FIG. 21 illustrates the inhibitory effects of various drugs on the formation of thrombus in sheared-activated whole blood. In general, six μL of diluted drug solution was mixed with six mL of phosphate buffered saline and one hundred thirty-two μL of citrated blood at room temperature. Total incubation time for Eptifibatide was sixty minutes and one hundred twenty minutes for Platel. Six mL of one hundred twenty-five mM CaCl2 was added to the blood-drug mixtures immediately prior to shear activation. Final concentrations of the drug in the blood-drug mixtures were as follows: 0.004 μg/μl for Eptifibatide (COR Therapeutics, Inc.), 0.02 μg/μl for Platel (Otsuka Pharmaceuticals), 0.05 μg/μl for Hirudin (Sigma), and 0.05 μg/μl for Hirudin fragment 54-65 (Sigma).

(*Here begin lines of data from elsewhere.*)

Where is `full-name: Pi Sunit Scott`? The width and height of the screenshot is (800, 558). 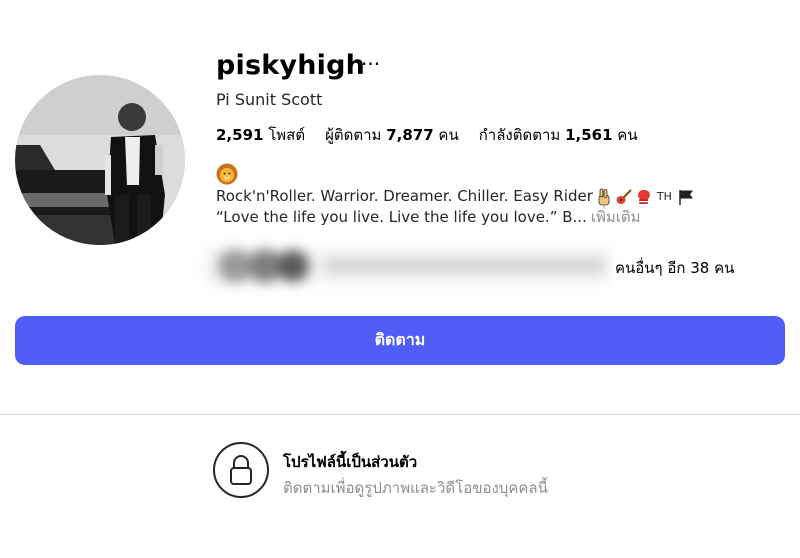
full-name: Pi Sunit Scott is located at coordinates (270, 100).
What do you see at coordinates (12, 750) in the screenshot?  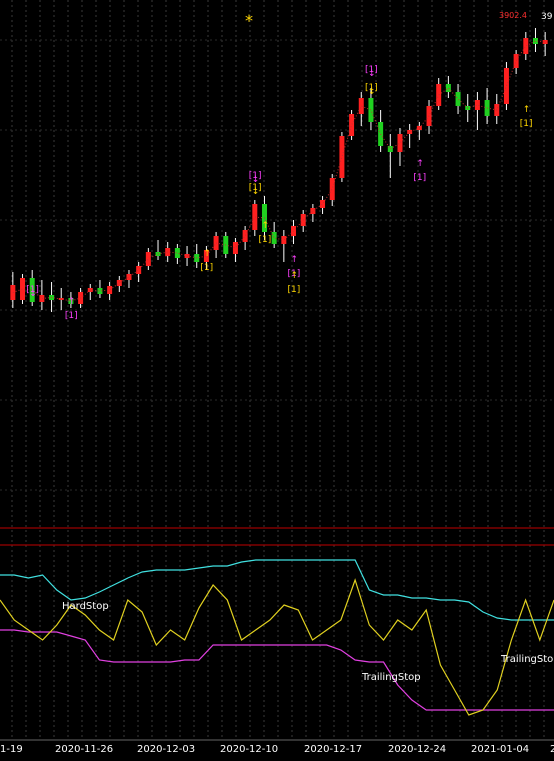 I see `x-tick-label: 1-19` at bounding box center [12, 750].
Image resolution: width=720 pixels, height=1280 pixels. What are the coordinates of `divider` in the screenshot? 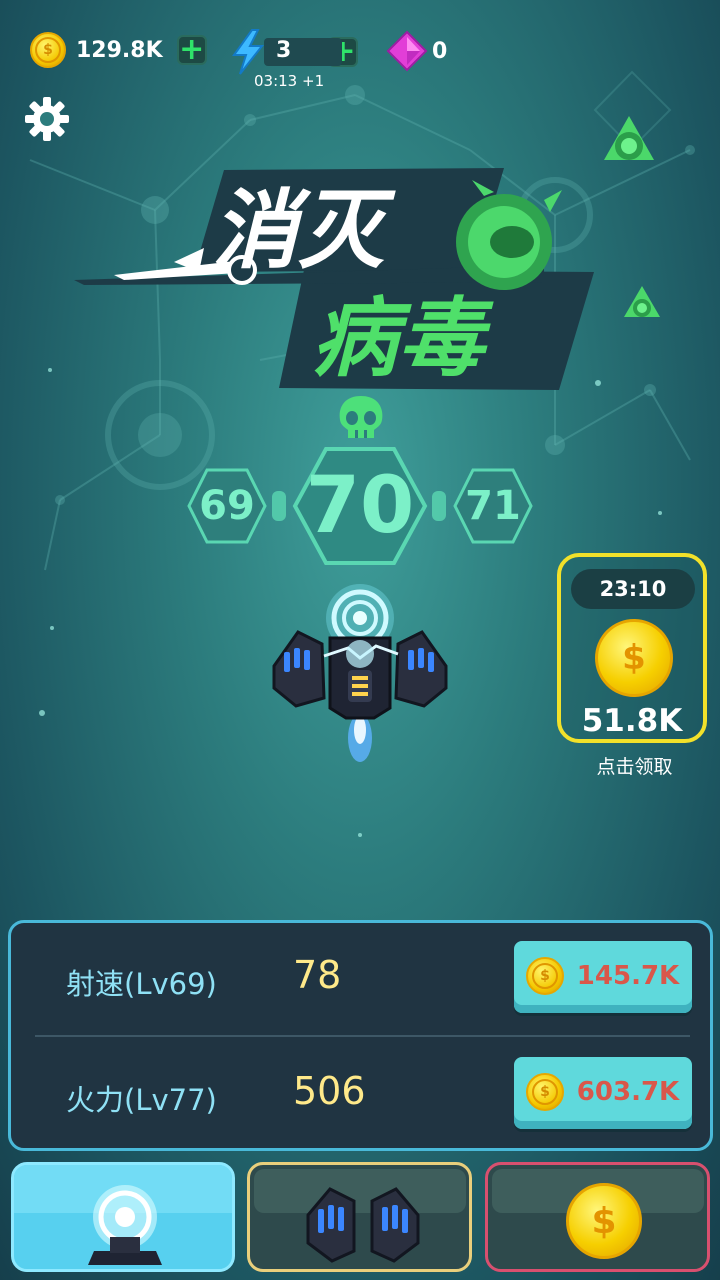 It's located at (362, 1036).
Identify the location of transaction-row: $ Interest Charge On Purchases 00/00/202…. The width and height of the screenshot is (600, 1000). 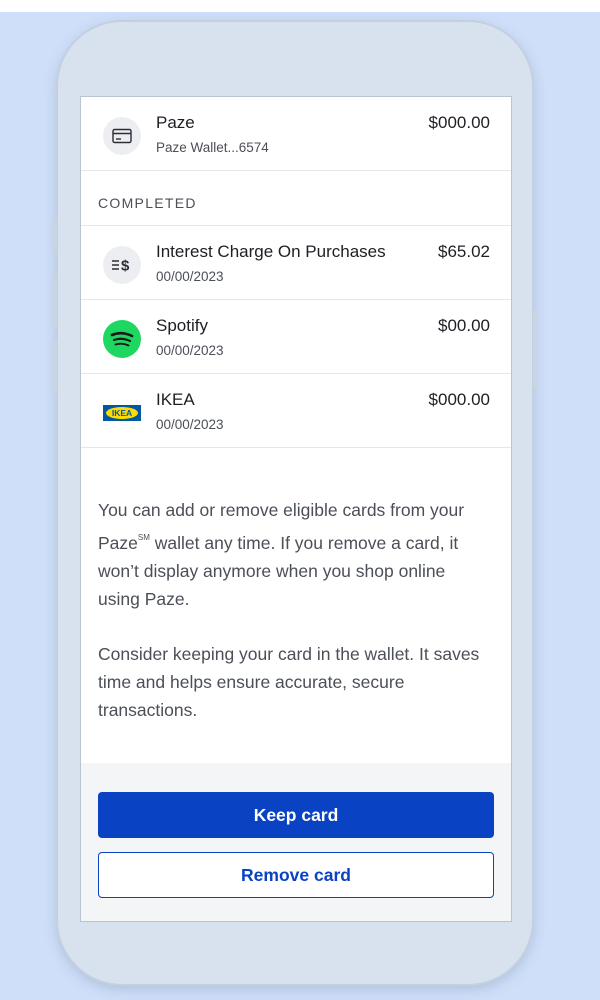
(296, 263).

 While a particular form of the invention has been illustrated and described, it will also be apparent to those skilled in the art that various modifications can be made without departing from the scope of the invention. More specifically, it should be clear that the present invention is not limited to the disclosed methods and devices. Additionally, any of a variety of designs and applications of test devices and methods can benefit from the present invention. Further, the dimensions and materials referenced herein are by way of example only and not intended to be limiting. Accordingly, it is not intended that the invention be limited, except as by the appended claims.